Recently, I saw a code like this in a Django app:
possible_duplicates = self.get_comment_model()._default_manager.using( self.target_object._state.db ).filter( content_type=new.content_type, object_pk=new.object_pk, user_name=new.user_name, user_email=new.user_email, user_url=new.user_url, )
There are several usages of which the function is unknown:
First, we get a Model class whose _default_manager is What? Judging from the following methods, it should be an instance of manager, but this Manager refers to What? If I customize a manager in the model, for example
objects = MyManager()Is this _default_Manager pointing to this custom manager or django’s default manager ()?
_state.db refers to What? The _state of a model instance is What? . db is What? again What is the effect?
Why do you want to write this, what’s the advantage? Can’t you just write self.get _ comment _ model (). objects.filter ()?
I looked at the source code related to the model. It’s foggy in inside. Please give me some advice!

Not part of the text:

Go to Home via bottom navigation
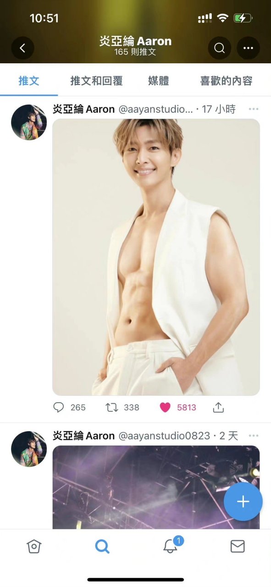The height and width of the screenshot is (587, 271). (34, 546)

_default_manager represents the default manager of Model. if you define your own manager, the first manager will be considered the default manager.

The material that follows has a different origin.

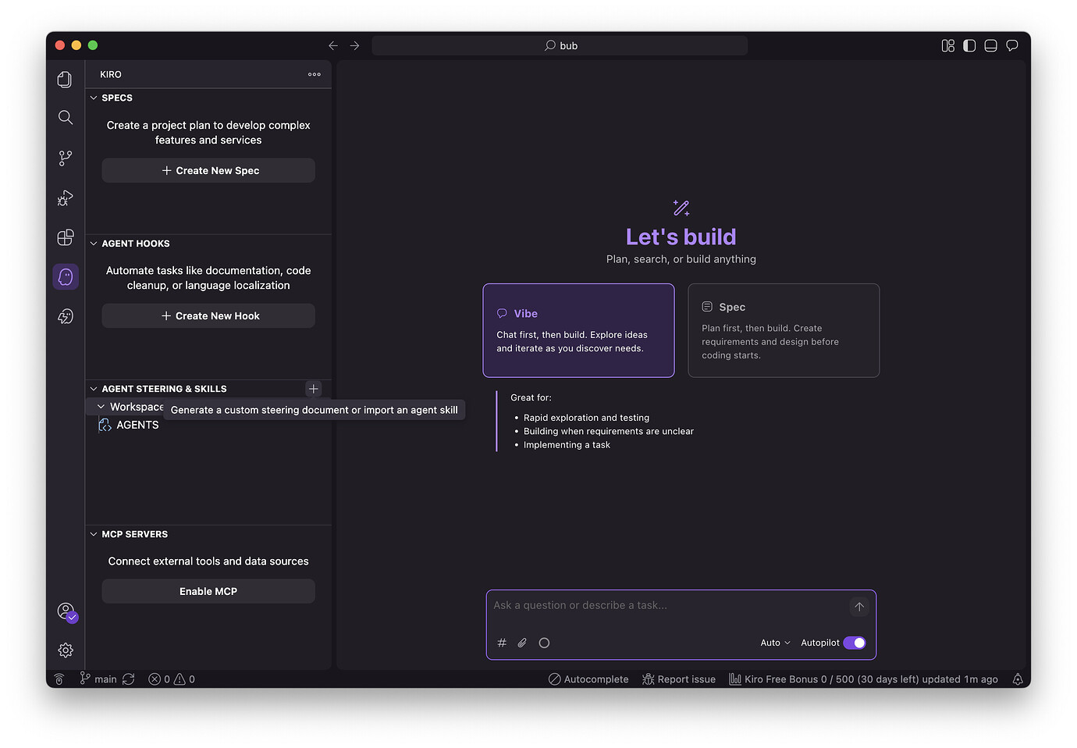Select the Kiro ghost icon in sidebar
1077x748 pixels.
tap(66, 276)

You can refer to Django’s documentation.https://docs.djangoproject.com/en/1.9/topics/db/managers/.
If you use custom Manager objects, take note that the first Manager
Django encounters (in the order in which they’re defined in the model)
has a special status. Django interprets the first Manager defined in a
class as the “default” Manager, and several parts of Django (including
dumpdata) will use that Manager exclusively for that model. As a
result, it’s a good idea to be careful in your choice of default
manager in order to avoid a situation where overriding get_queryset()
results in an inability to retrieve objects you’d like to work with.